At first I thought it was a random issue, but re-running the script it happens again.
Error in .h2o.doSafeREST(h2oRestApiVersion = h2oRestApiVersion, urlSuffix = urlSuffix, :
Unexpected CURL error: Recv failure: Connection reset by peer
I'm doing a grid search on a medium-size dataset (roughly 40000 x 30) with a Gradient Boosting Machine model. The largest tree in the grid is 1000. This usually happens after running for a couple of hours.
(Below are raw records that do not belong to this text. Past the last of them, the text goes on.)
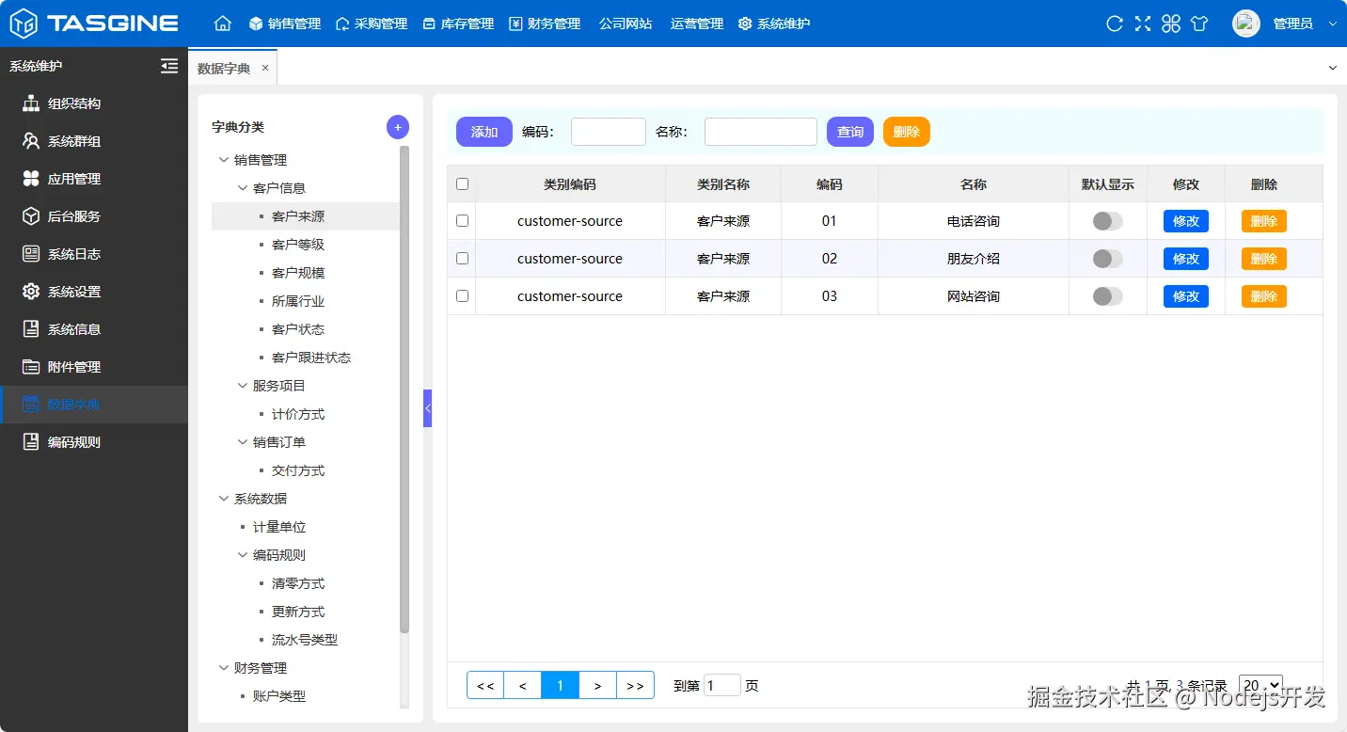
Task: Check the 朋友介绍 row checkbox
Action: [462, 258]
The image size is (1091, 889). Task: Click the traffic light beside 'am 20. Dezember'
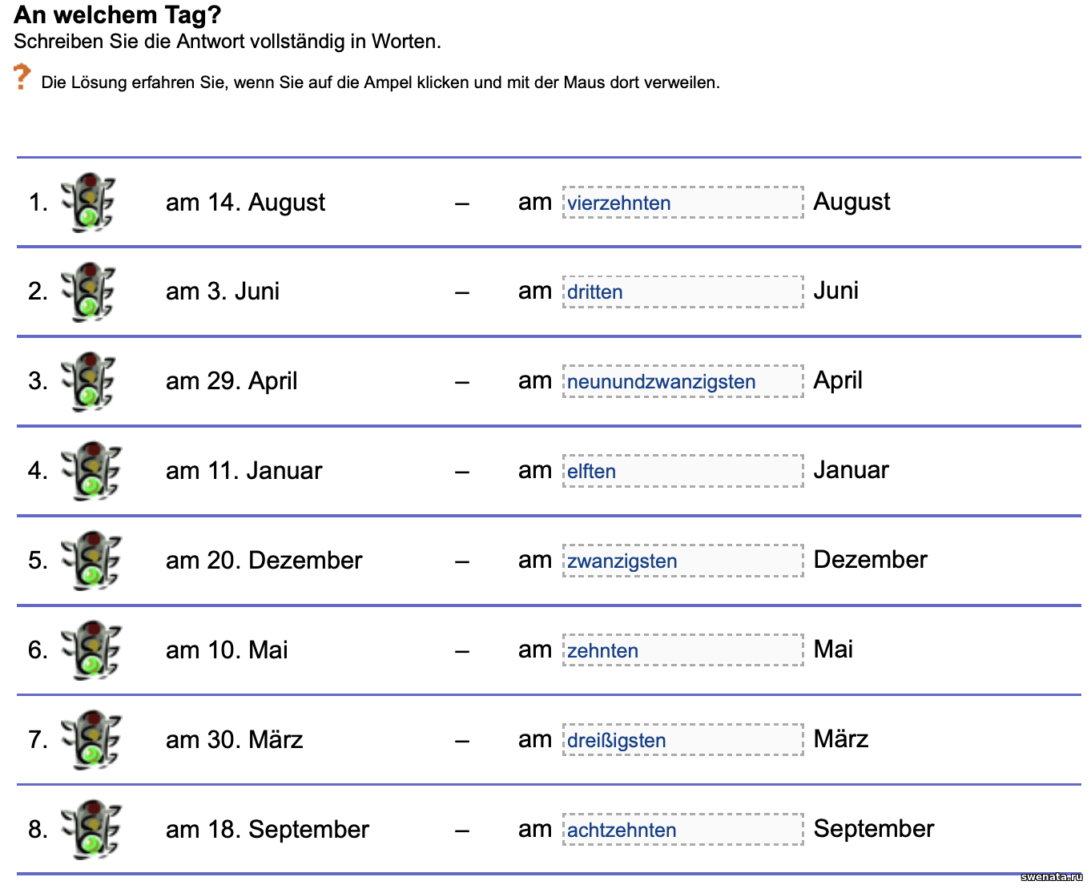coord(91,561)
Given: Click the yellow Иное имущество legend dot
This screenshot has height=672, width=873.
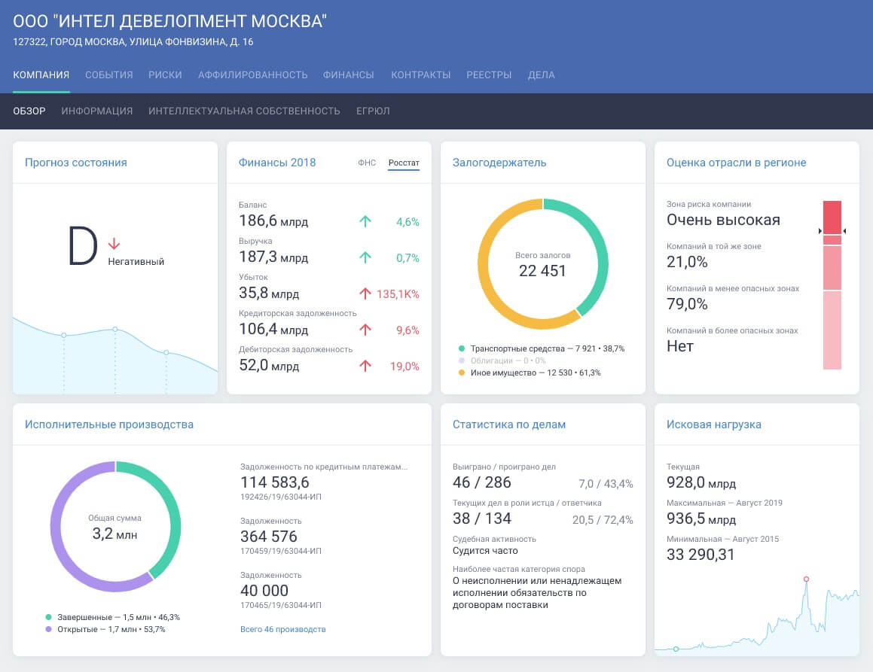Looking at the screenshot, I should [461, 372].
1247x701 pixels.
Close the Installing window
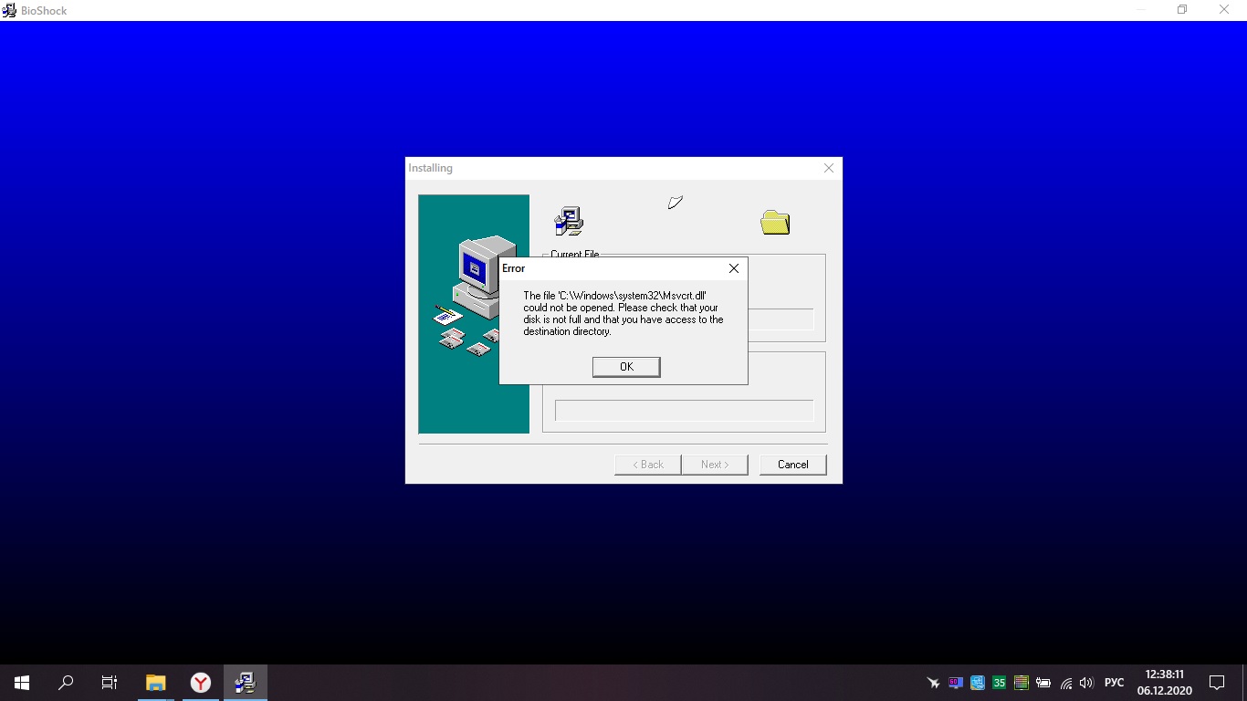(828, 168)
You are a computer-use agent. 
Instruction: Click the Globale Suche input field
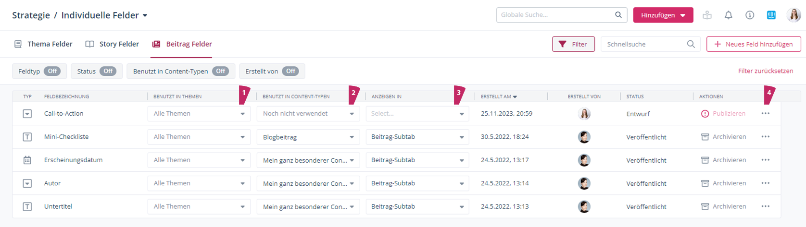point(555,15)
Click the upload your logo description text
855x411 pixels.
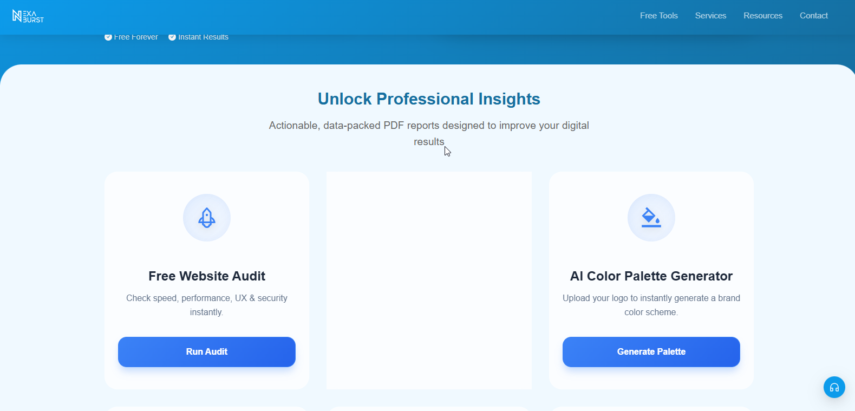pos(651,305)
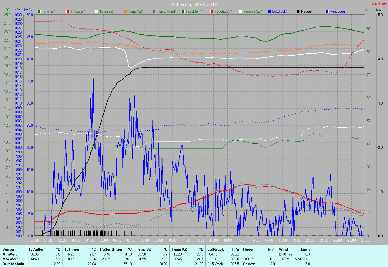
Task: Toggle the Feuchte A.* legend label
Action: coord(223,12)
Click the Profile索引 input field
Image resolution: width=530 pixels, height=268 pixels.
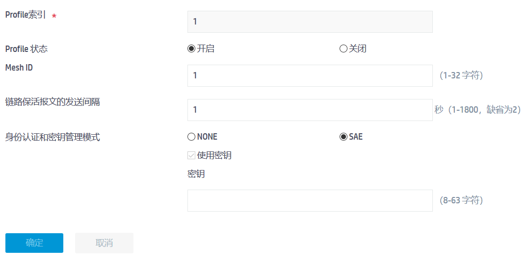(x=310, y=22)
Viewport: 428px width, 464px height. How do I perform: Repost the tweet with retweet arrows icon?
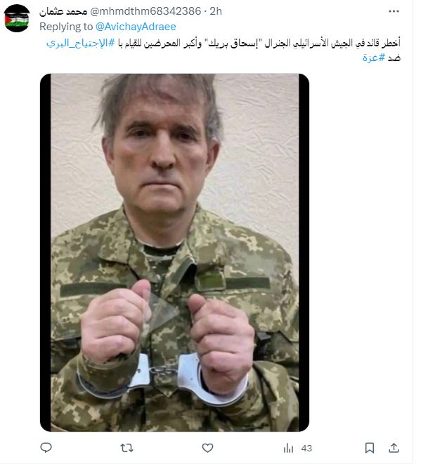coord(127,448)
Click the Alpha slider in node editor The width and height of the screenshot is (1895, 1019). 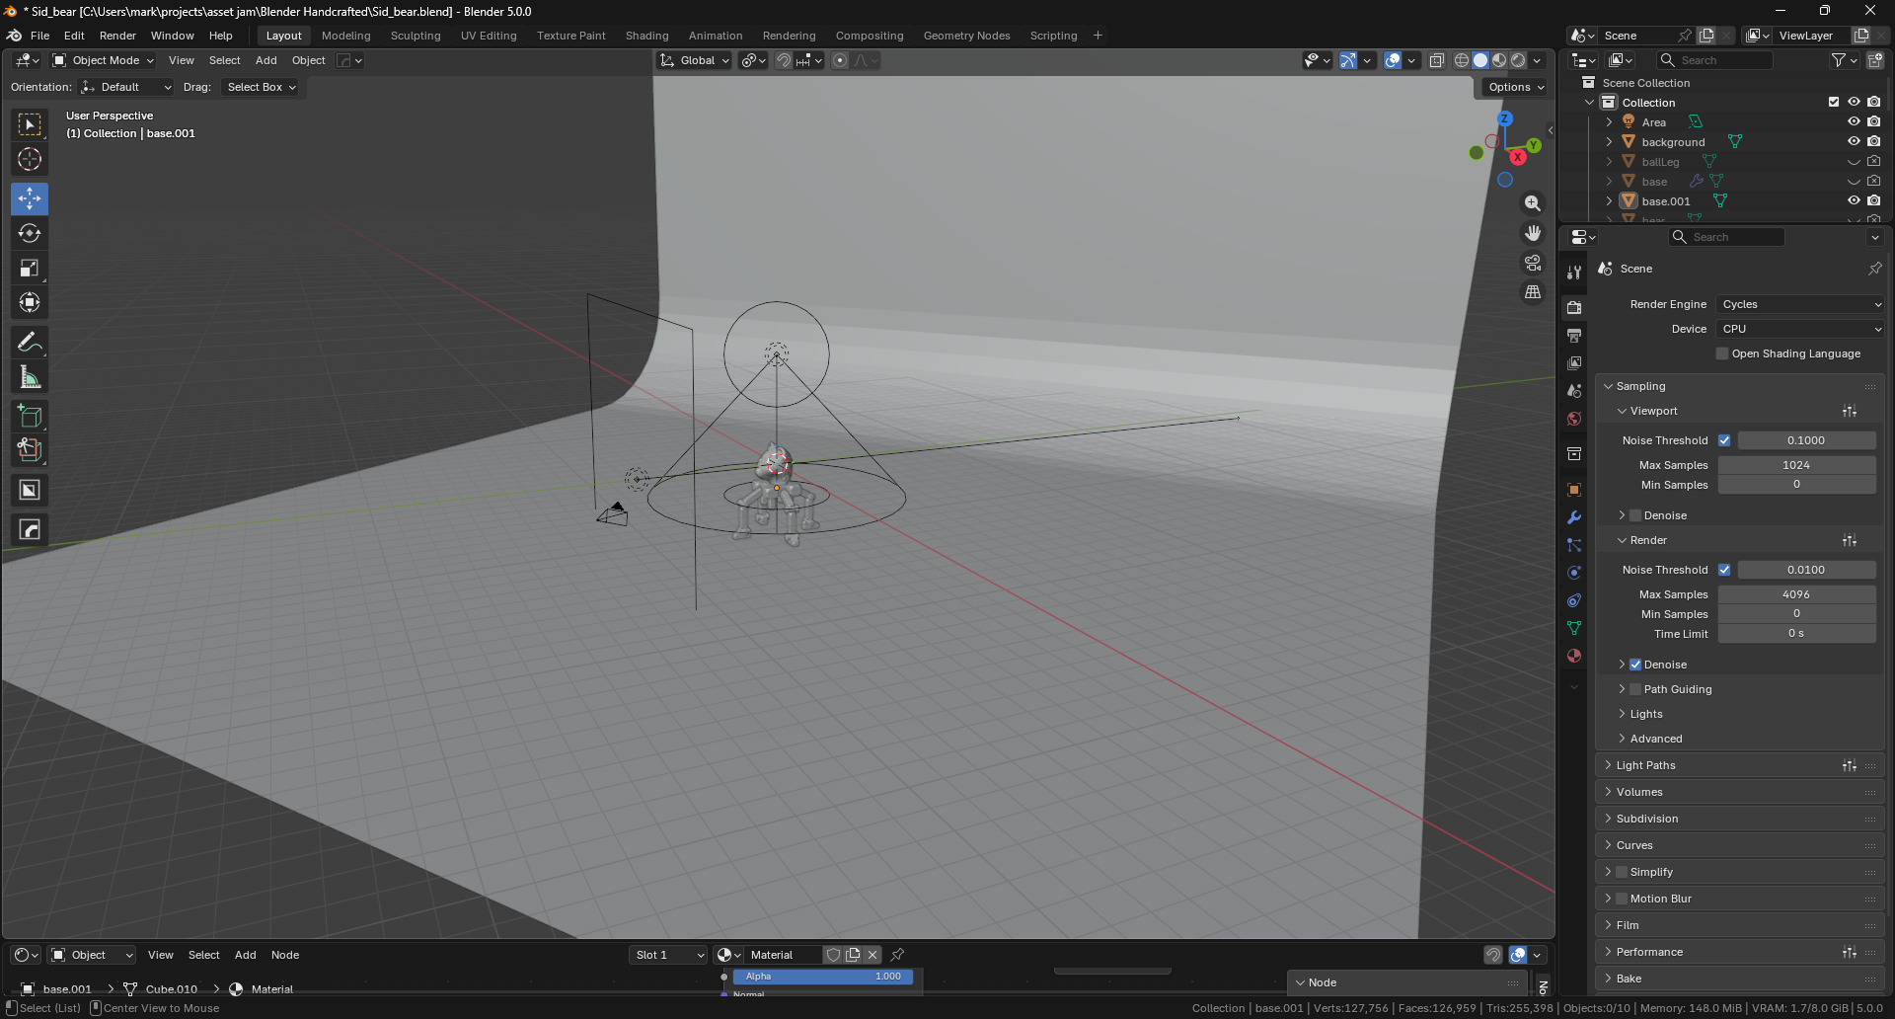[x=822, y=977]
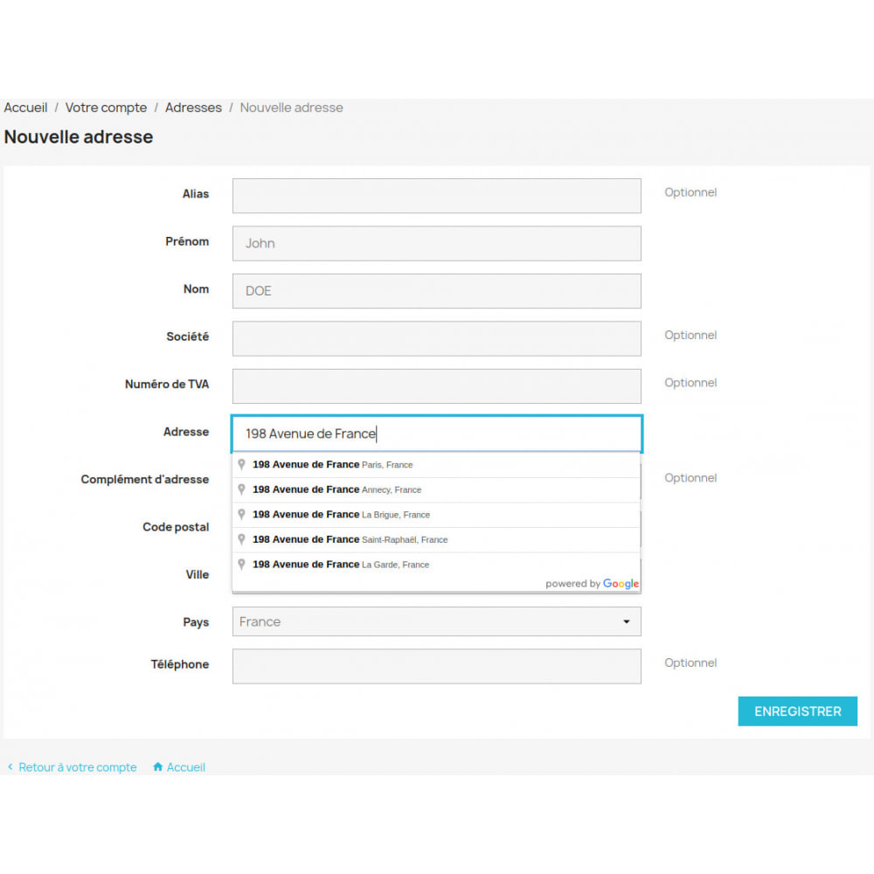Click the home icon next to Accueil at bottom

click(159, 766)
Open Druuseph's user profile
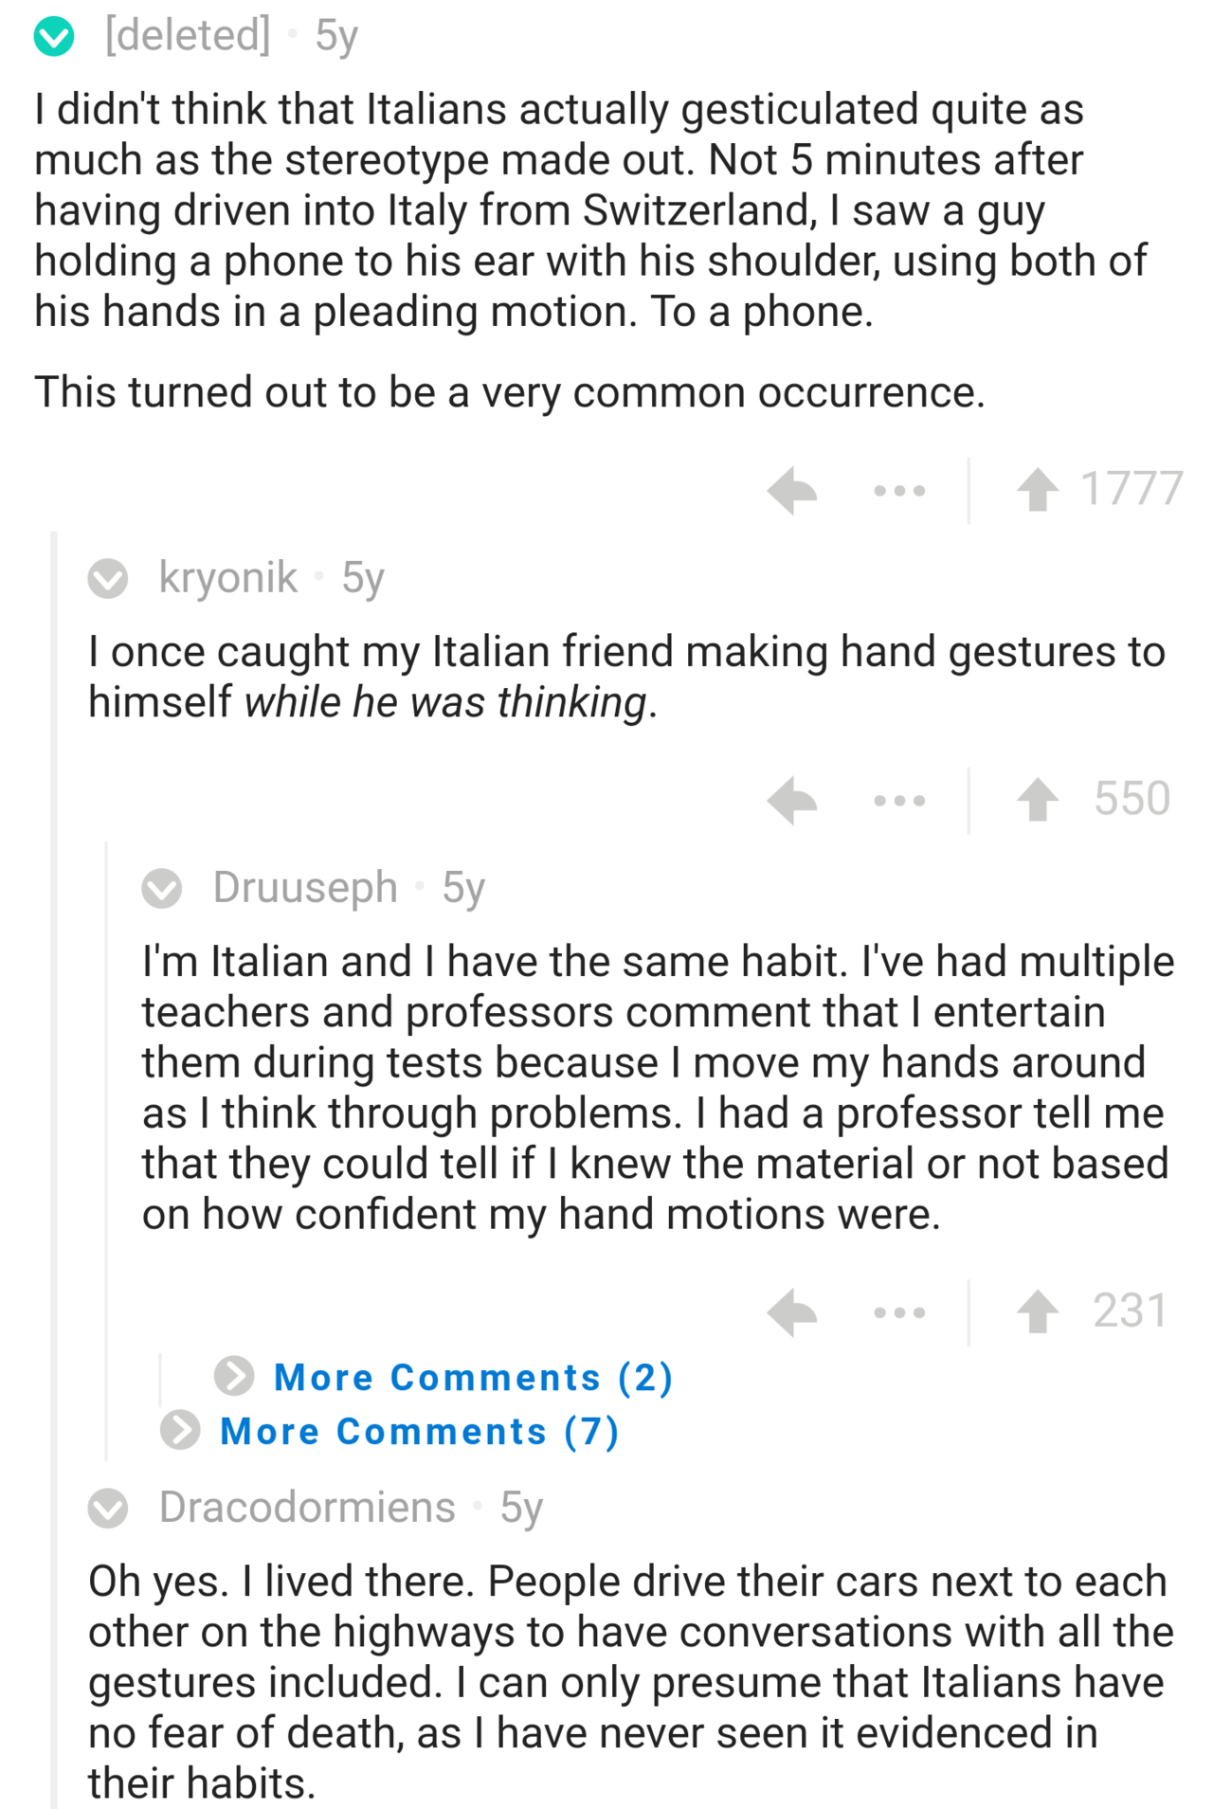Screen dimensions: 1213x1809 pos(305,888)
I set max_mem_size
to 30Gb.
for ( k in 1:nrow(par.grid)) {
hg = h2o.gbm(training_frame = Xtr.hf,
validation_frame = Xt.hf,
distribution="huber",
huber_alpha = HuberAlpha,
x=2:ncol(Xtr.hf),
y=1,
ntrees = par.grid[k,"ntree"],
max_depth = depth,
learn_rate = par.grid[k,"shrink"],
min_rows = par.grid[k,"min_leaf"],
sample_rate = samp_rate,
col_sample_rate = c_samp_rate,
nfolds = 5,
model_id = p(iname, "_gbm_CV")
)
cv_result[k,1] = h2o.mse(hg, train=TRUE)
cv_result[k,2] = h2o.mse(hg, valid=TRUE)
}